OBJECTIVE: Reproduce every line of the data below word for word, leaving out the pictures.

RAW RECORDS:
------------------------

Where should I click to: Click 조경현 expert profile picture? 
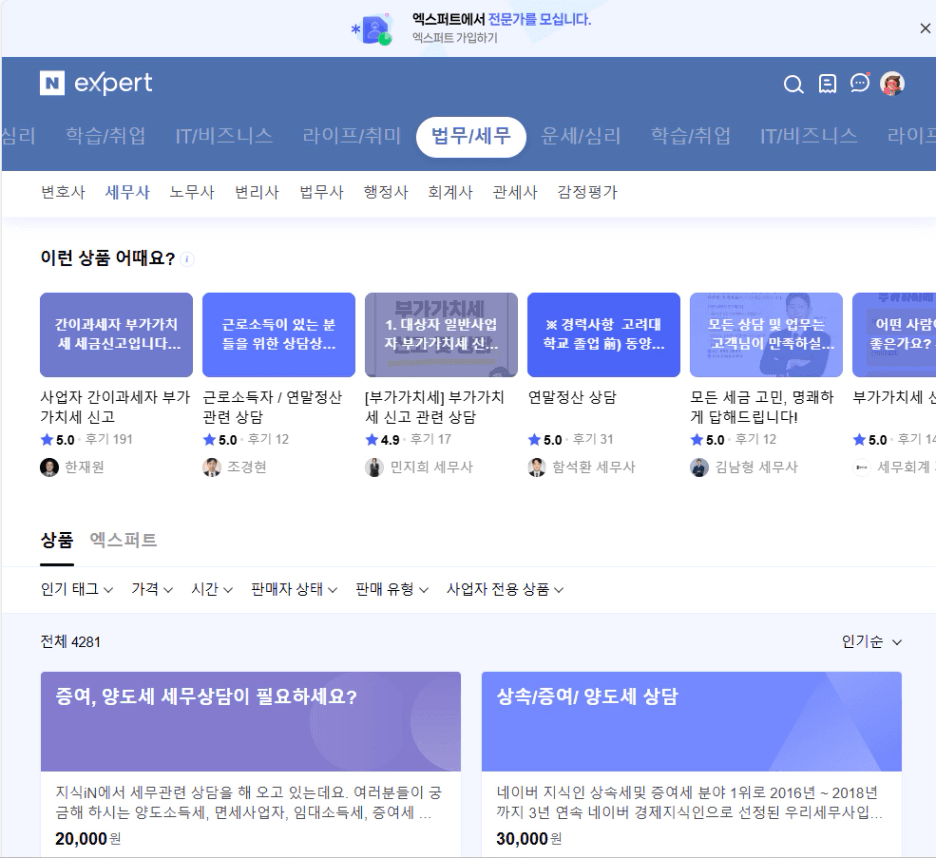click(211, 467)
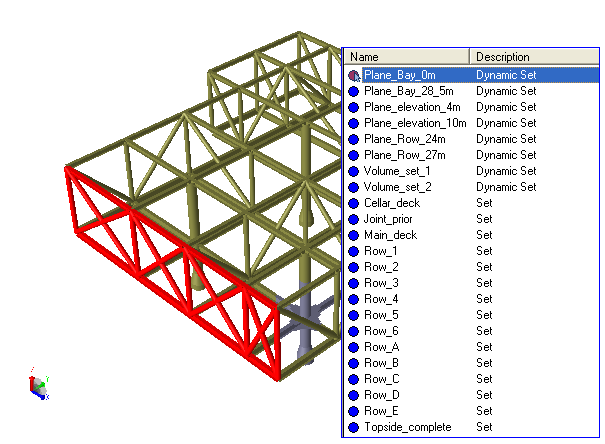This screenshot has height=444, width=605.
Task: Pick Row_C from the set list
Action: click(x=381, y=379)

------------------------

SOLUTION TO THE EXERCISE:
Where should I click to: Click 조경현 expert profile picture? 
click(211, 467)
This screenshot has height=444, width=605.
Task: Pick Row_C from the set list
Action: click(x=381, y=379)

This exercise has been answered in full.